February... benefit concert, pig killing and the start of La Carême
I hear that the European Commission’s tsunami benefit concert in Brussels raised 7,000 euros, with three rock bands, entrance tickets at 20 euros, and posh dinners and airline tickets for the tombola prizes.
Here, 100kms from the nearest railway station and 500m above sea level, entrance to our soirée was free. The tombola prizes were two splintery wooden vegetable crates covered in Christmas paper and filled with packets of coffee and pasta, bargain biscuits and cheap wine - and the tickets were 2 euros apiece. La buvette - drinks left over from other events and homemade dishes brought by the audience - was free and the music was played by amateur local bands.
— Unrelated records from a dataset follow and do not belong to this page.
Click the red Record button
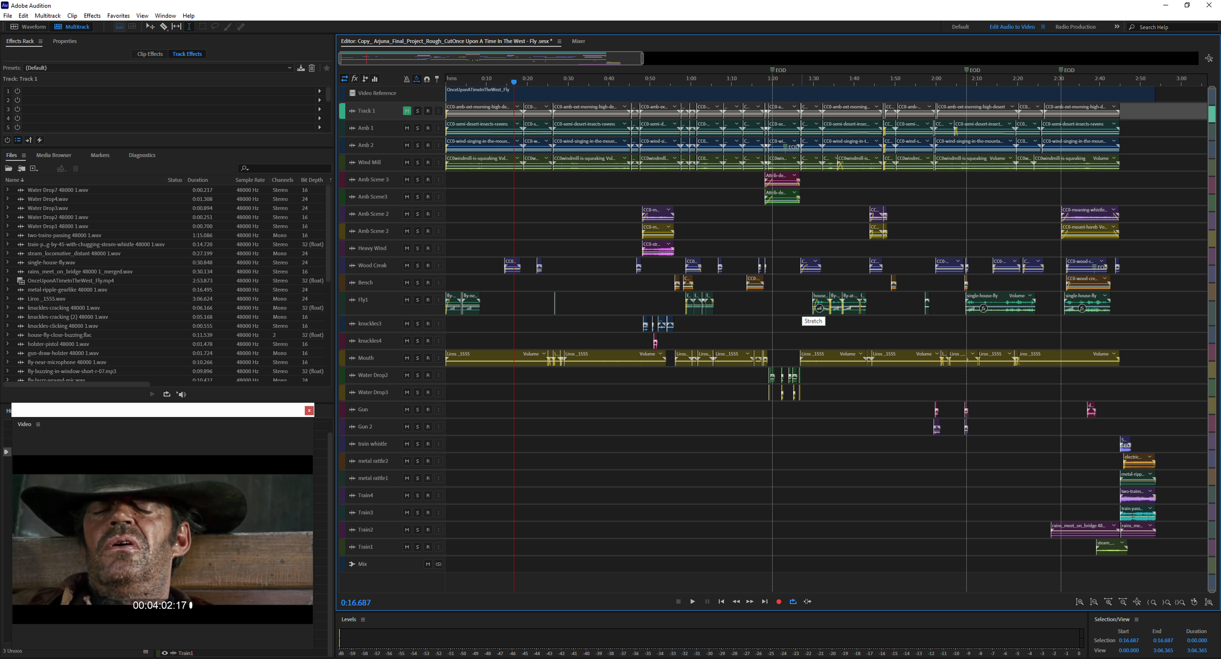This screenshot has height=659, width=1221. coord(779,602)
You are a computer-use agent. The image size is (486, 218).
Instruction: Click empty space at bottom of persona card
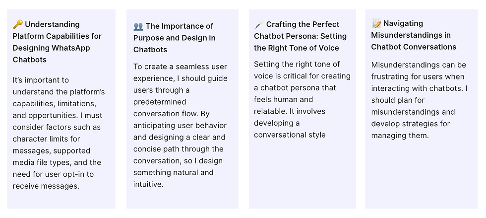302,179
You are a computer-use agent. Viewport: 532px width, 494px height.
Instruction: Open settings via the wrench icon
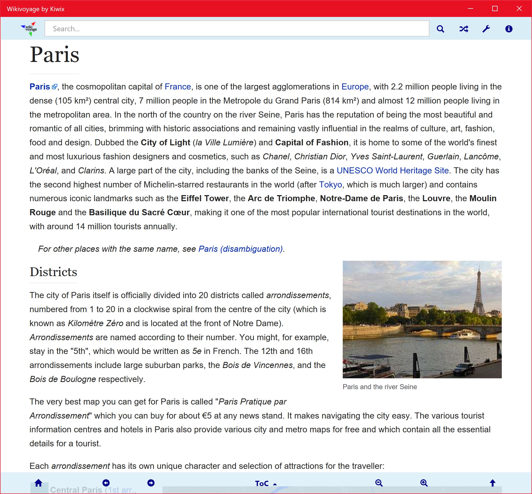pyautogui.click(x=486, y=29)
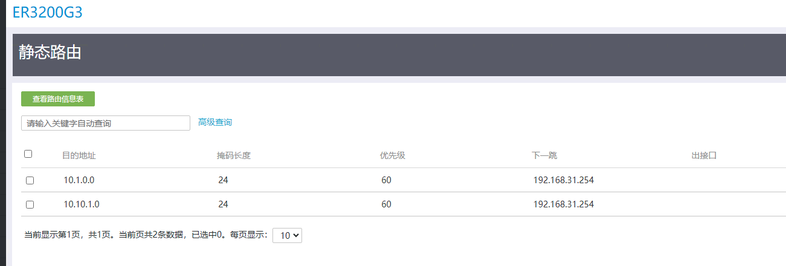Viewport: 786px width, 266px height.
Task: Click the 静态路由 page heading
Action: 50,52
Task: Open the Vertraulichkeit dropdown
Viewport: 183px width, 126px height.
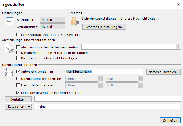Action: (53, 27)
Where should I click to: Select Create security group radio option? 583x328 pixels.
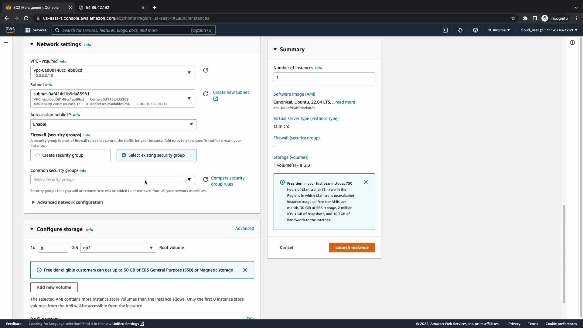[38, 155]
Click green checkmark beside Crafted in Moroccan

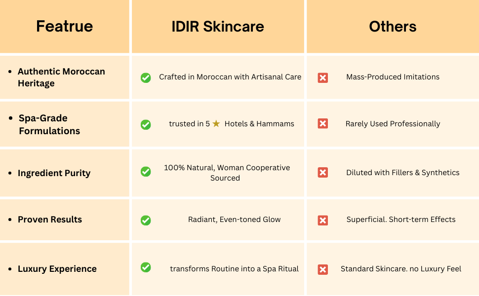coord(146,77)
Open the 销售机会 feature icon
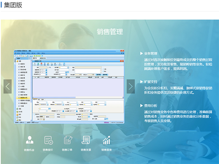This screenshot has width=219, height=164. click(x=29, y=140)
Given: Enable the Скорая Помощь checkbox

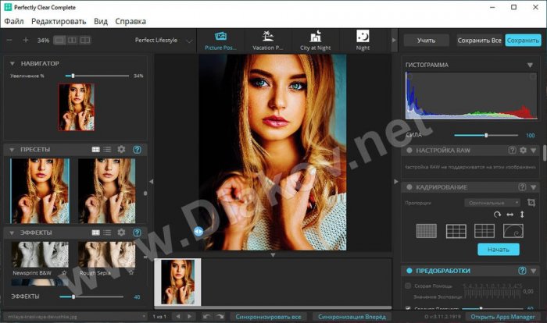Looking at the screenshot, I should tap(408, 286).
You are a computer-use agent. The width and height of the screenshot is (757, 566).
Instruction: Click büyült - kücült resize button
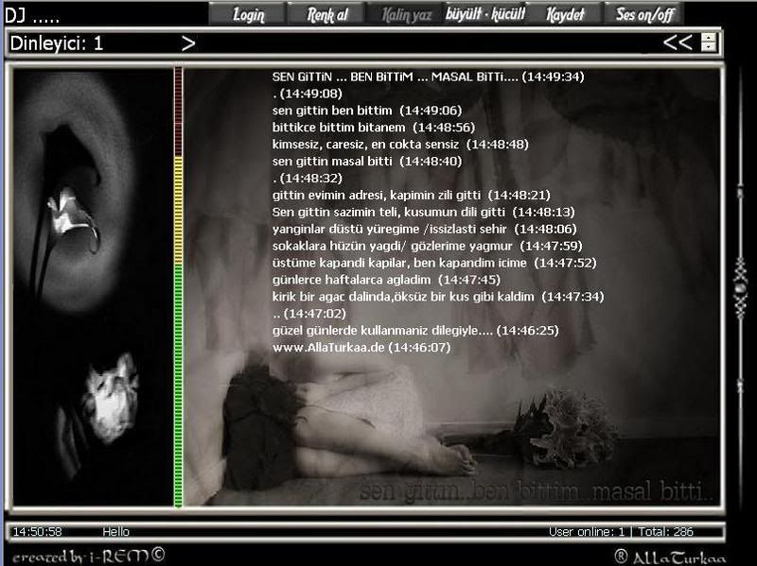pyautogui.click(x=484, y=14)
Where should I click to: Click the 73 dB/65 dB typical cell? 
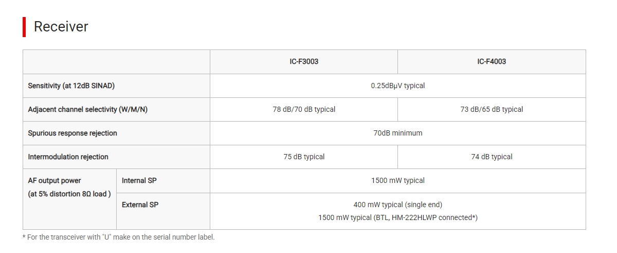(x=492, y=109)
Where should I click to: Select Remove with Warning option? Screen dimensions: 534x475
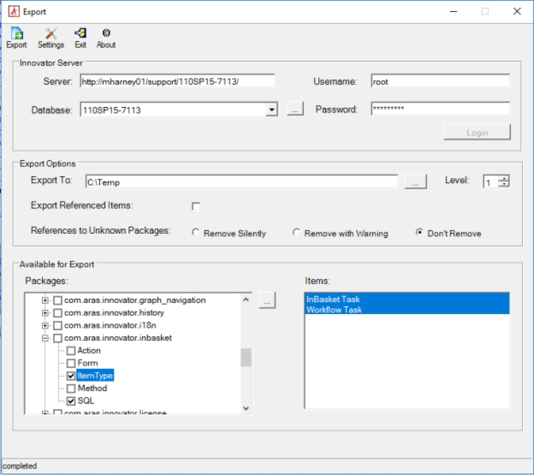click(296, 232)
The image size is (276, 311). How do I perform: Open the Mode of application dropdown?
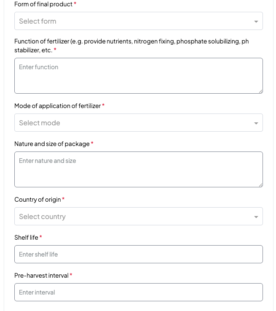(x=139, y=122)
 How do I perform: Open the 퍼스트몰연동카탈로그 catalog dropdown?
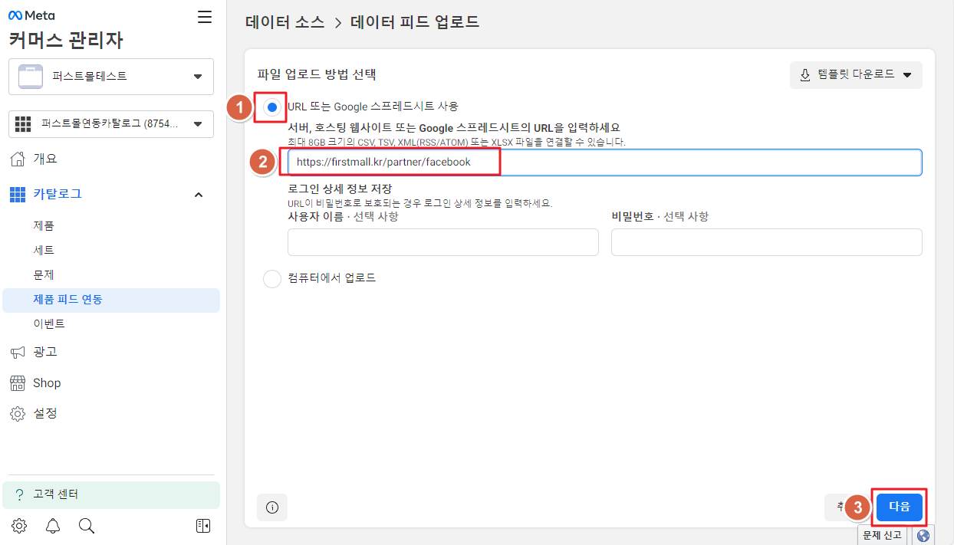(x=111, y=124)
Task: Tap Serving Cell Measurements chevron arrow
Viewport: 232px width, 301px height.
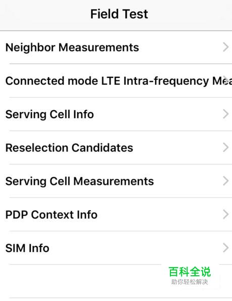Action: [226, 181]
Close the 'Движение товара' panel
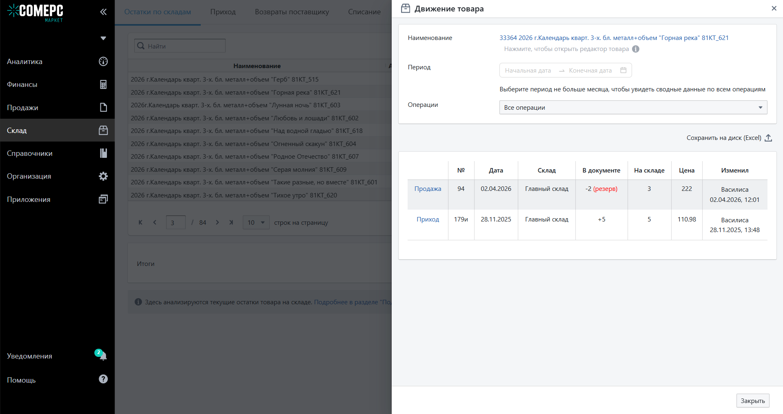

Still, we raised 330 euros and that’s not bad for tiny depopulated village high up in the mountains with the snow falling outside and sheets of thick ice forming over the fountain.
The concert was surprisingly multi-cultural, given that local demographics show a population mainly consisting of retired paysans and agriculteurs. We kicked off with some American jazz from WWII (that was me and the postman), and followed that up with English folk (my daughter on her clarinet), African drummers and dancers, (the guy from the bar with all his mates) and a didgeree-doo display from Marie-France’s daughter.
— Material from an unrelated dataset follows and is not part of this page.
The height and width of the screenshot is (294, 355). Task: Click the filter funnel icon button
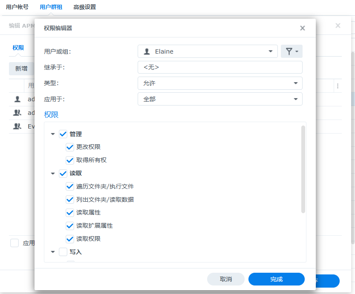pyautogui.click(x=292, y=51)
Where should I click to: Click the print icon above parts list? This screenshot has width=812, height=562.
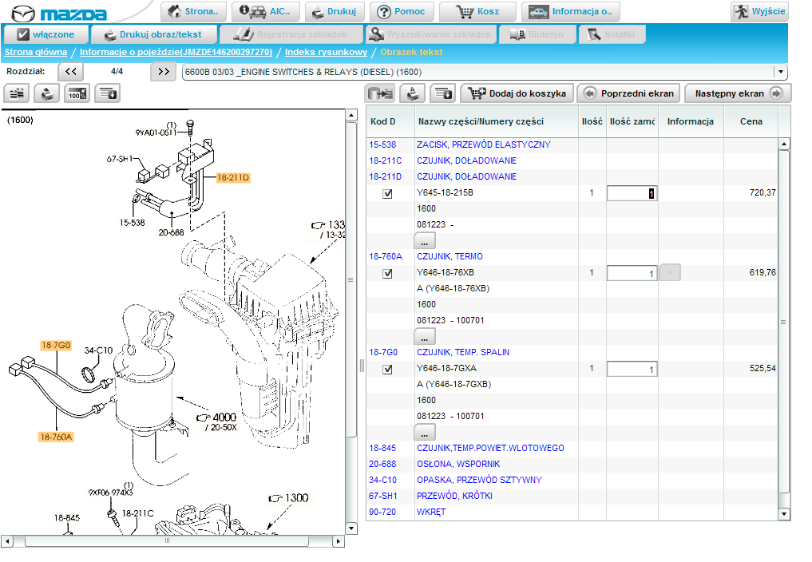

The audience watched in respectful silence, their eyes wandering round the tangerine-painted walls. They clapped dutifully, nodded at the jokes, watched the children scooting round the floor between the musicians’ legs, and bought lots of tombola tickets. The prizes, carefully wrapped up in cellophane and raffia, glittered temptingly beside the door. No-one could leave the hall without walking past them. Everyone stayed, their eyes fixed on the hat containing the tombola tickets.
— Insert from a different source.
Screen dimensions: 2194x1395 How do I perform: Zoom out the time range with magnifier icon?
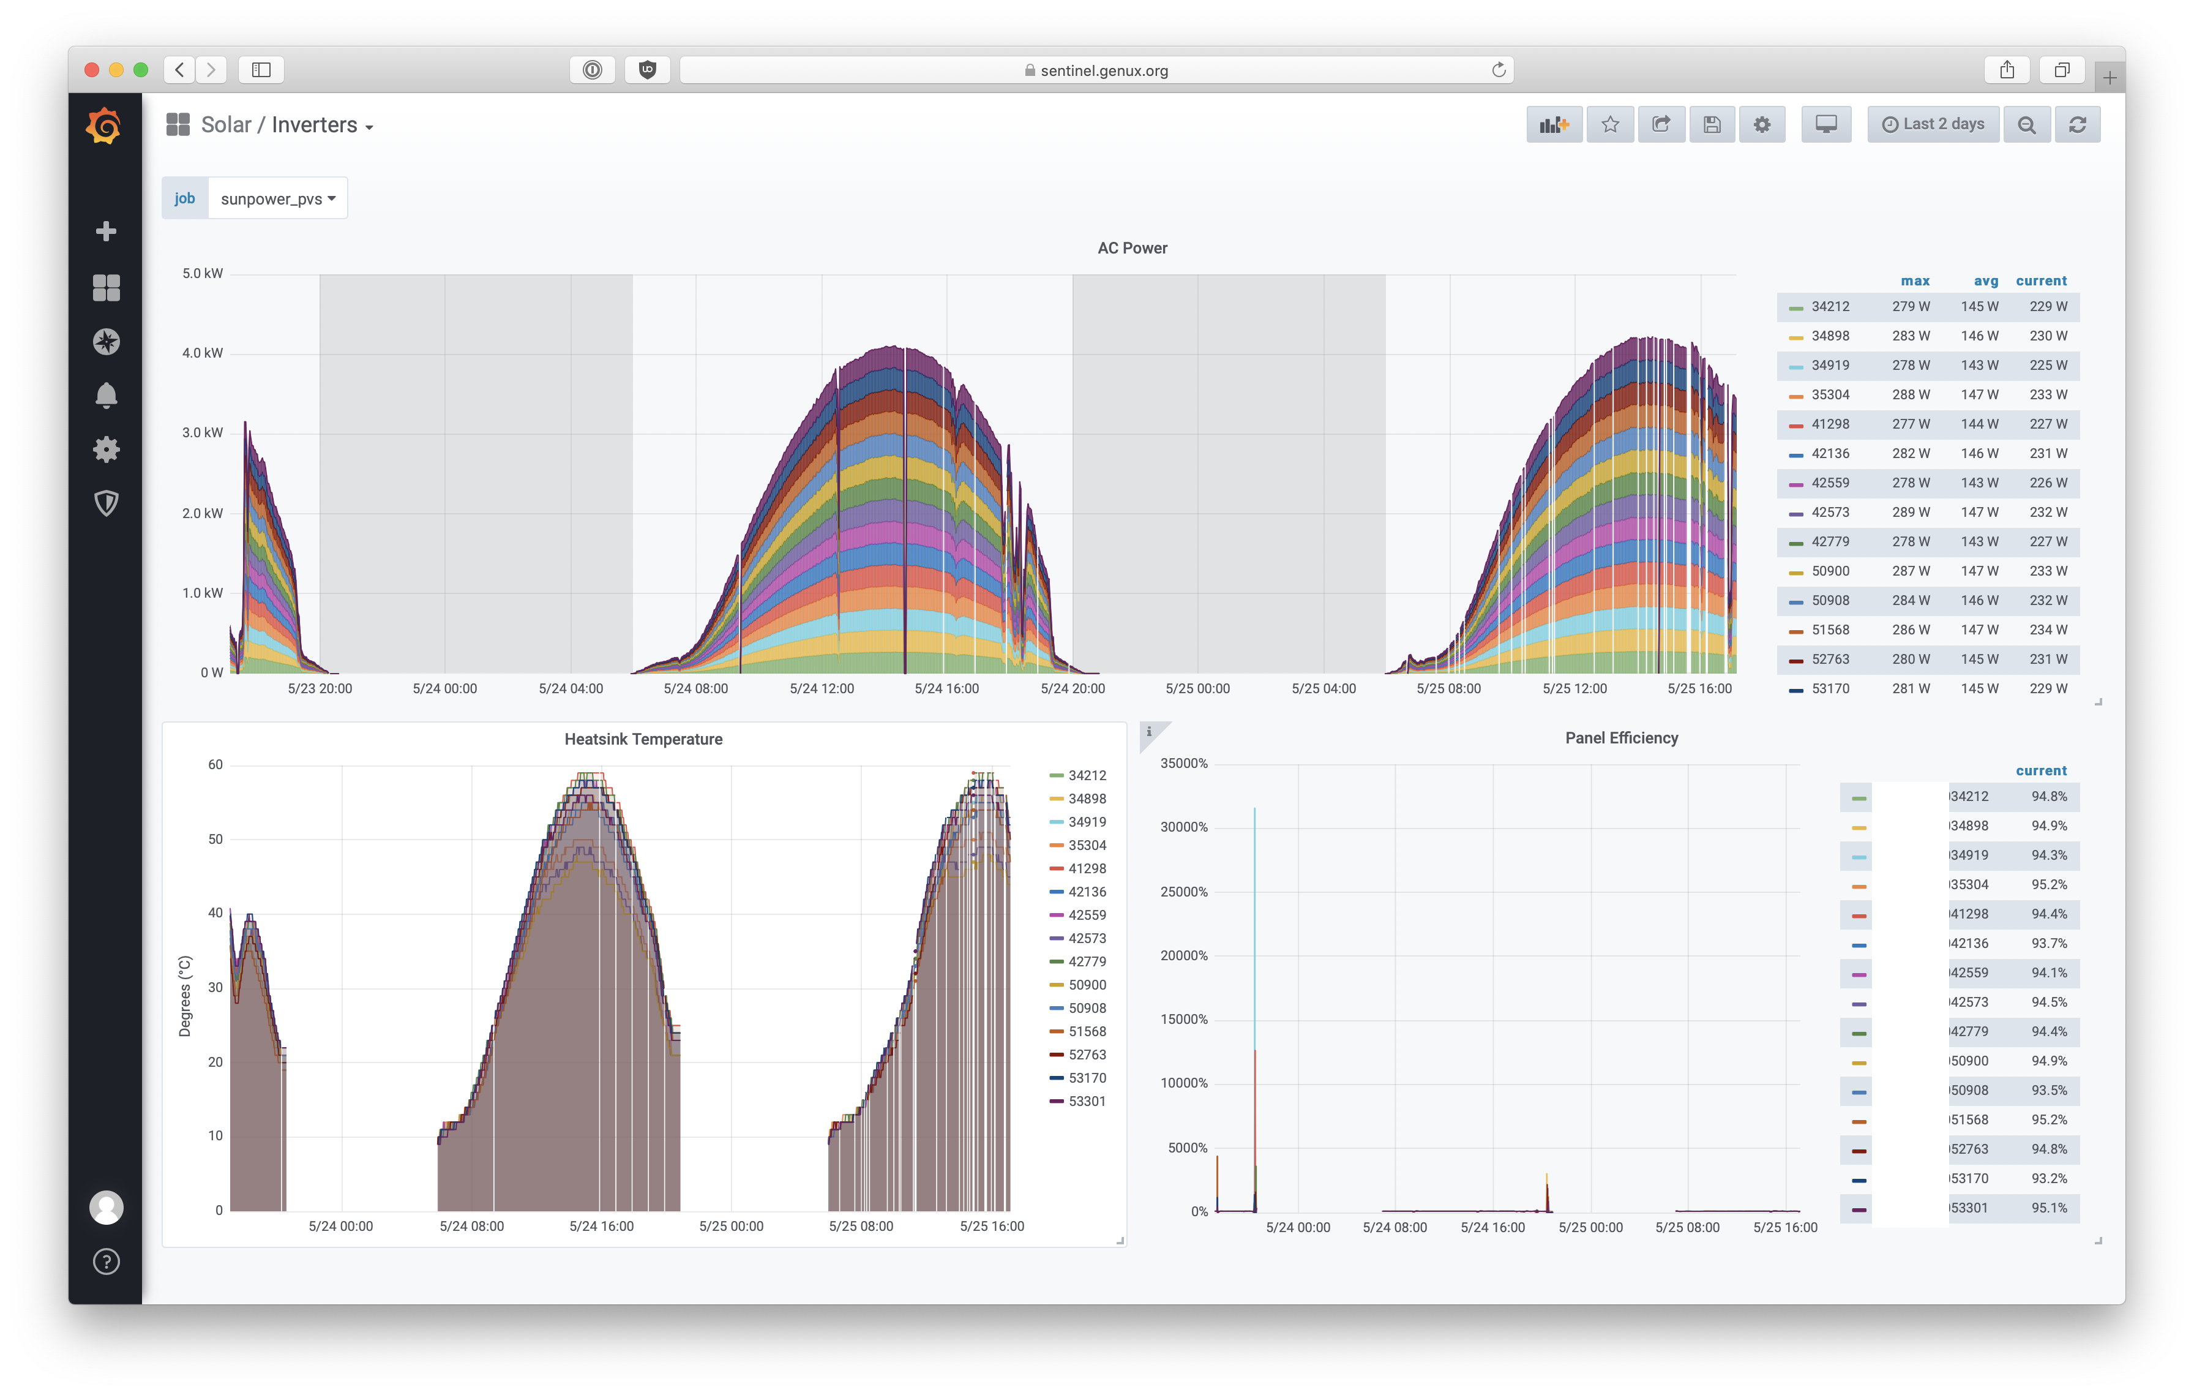click(2026, 125)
Tisanes and homemade pizzas were served, along with cakes and red wine. With shouts of joy, the kids escaped outside into the frozen wonderland, until a stray snowball hit the shutters and alerted their parents. They were then hauled firmly back into the salle des fêtes for another dose of culture. A tuneless harmonica rendition of La Vie en Rose, a selection of Eastern lute music from the local dentist, a group of teachers playing traditional French dances on accordions, and finally, the tombola was drawn.
As usual, Monsieur le Maire won, and having watched the organisers hand the proceeds over to the Red Cross, shrugging and laughing, chairs were scraped back from tables, scarves wound round necks, elbows offered, arms taken, and the audience shuffled slowly out into the glacial village.
The next morning, Marie-Pierre not only organised volunteers to stack the chairs and tables, but also defrosted the communal freezers in preparation for the arrival next week of the village pig. This unfortunate animal is due to meet his fate at the hands of the village elders, and his demise will be followed by three days of energetic cuisine charcuterie, as Marie-Pierre and her cohorts make sausages, paté, and tripe. Yes, tripe. They love it here. They love it so much that they’re going to hold a whole tripe supper, with nothing to eat but tripe and potatoes.
But luckily I’ll have a cast iron excuse. The pig killing is a week late this year because the pig farmer had a cold in January so he couldn’t deliver the pig before. Which means that the tripe supper will be held in the first week of La Carême. No-one else will see that as any reason not eat tripe of course, but me and my girlfriends always keep Lent. Apart from anything else, giving up wine for 6 weeks gets rid of the half a stone we all put on at Christmas, and this year, it’ll also serve as my excuse for ducking out of the tripe.
Never been so glad to get on the waggon.